Entries on finding words and elements:
+===+

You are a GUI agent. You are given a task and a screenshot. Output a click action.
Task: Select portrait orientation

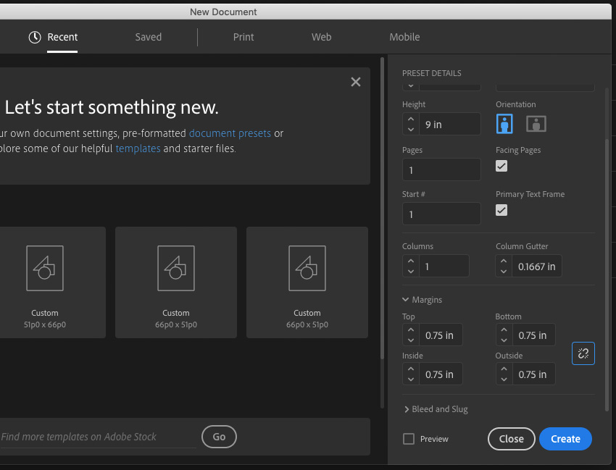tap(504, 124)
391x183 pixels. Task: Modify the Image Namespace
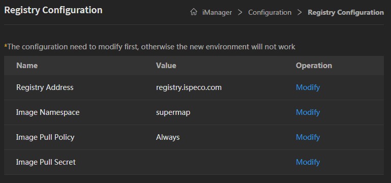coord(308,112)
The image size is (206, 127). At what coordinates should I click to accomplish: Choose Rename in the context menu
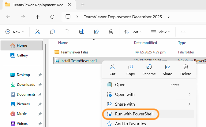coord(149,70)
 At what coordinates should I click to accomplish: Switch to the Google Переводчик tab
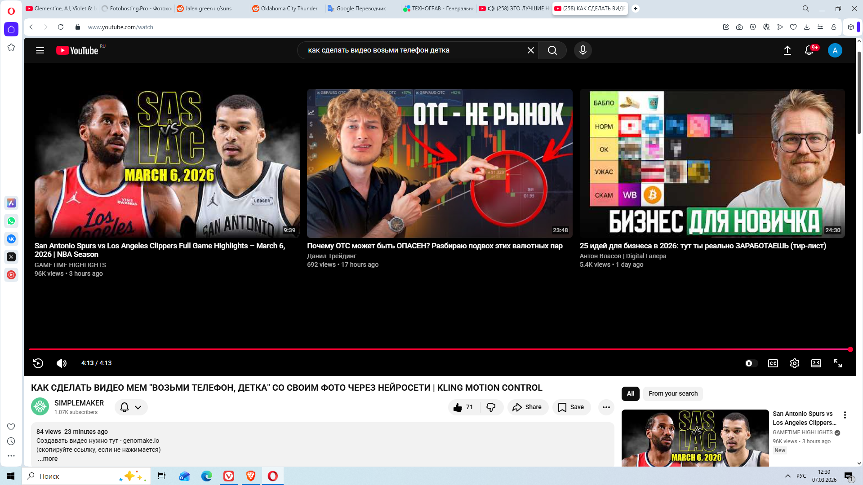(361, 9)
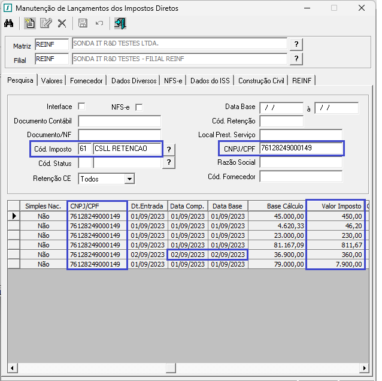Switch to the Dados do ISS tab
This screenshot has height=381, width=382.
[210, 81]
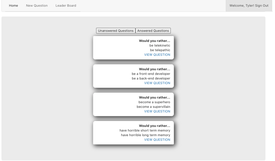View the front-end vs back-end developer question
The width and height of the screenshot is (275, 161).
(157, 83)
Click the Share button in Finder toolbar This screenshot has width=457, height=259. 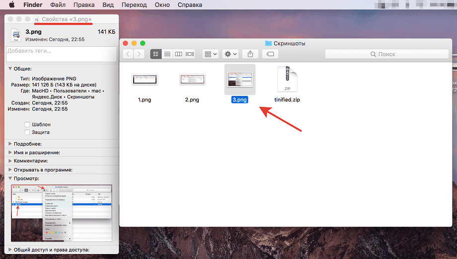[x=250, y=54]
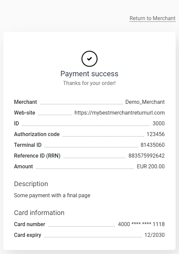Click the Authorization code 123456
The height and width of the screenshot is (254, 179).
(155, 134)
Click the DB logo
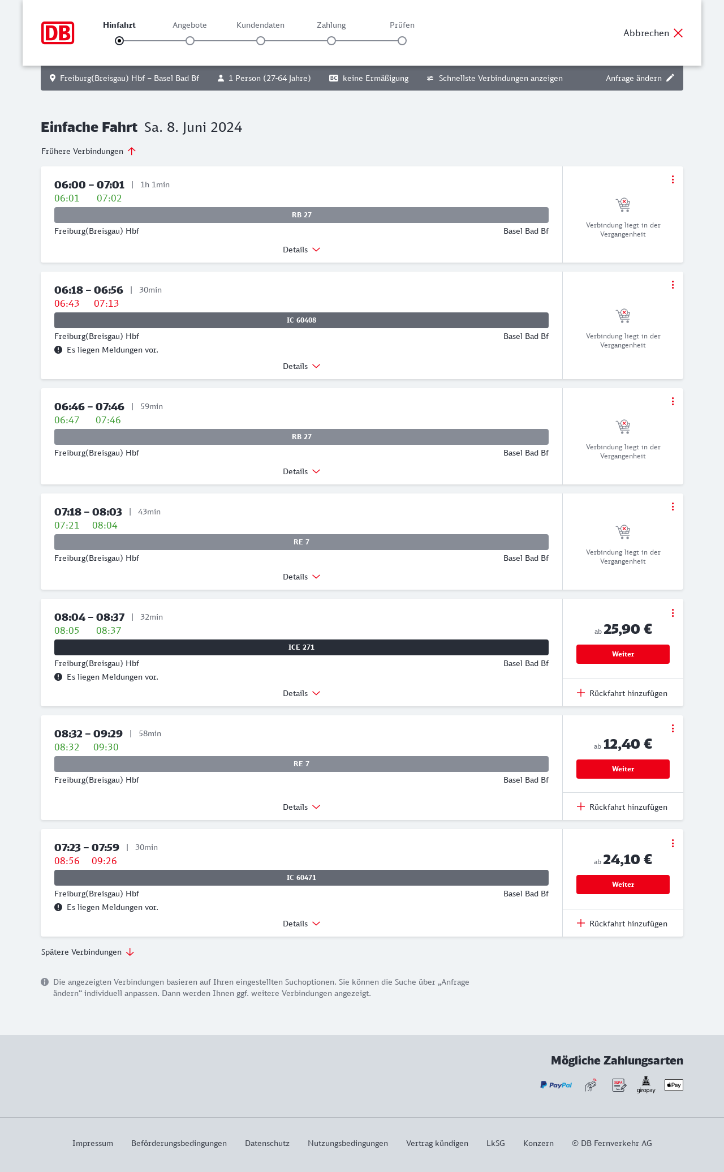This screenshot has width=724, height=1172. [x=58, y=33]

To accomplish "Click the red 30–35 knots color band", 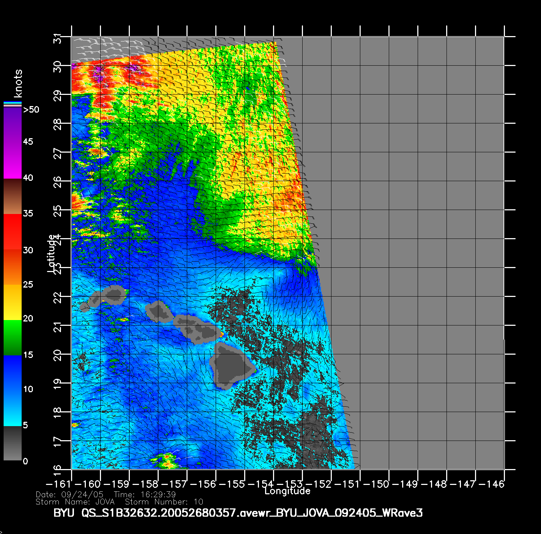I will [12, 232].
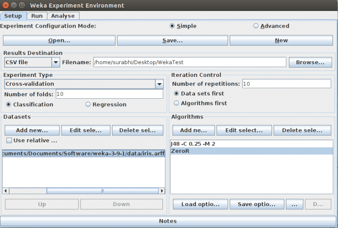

+===+

**What is expected**
Transcribe the lines word for word, beginning at the line that contains "The image size" and stopping after the line that contains "coord(149,70)". Omit the pictures from your answer.

**Written response**
The image size is (206, 127). At what coordinates should I click to accomplish: Choose Rename in the context menu
coord(149,70)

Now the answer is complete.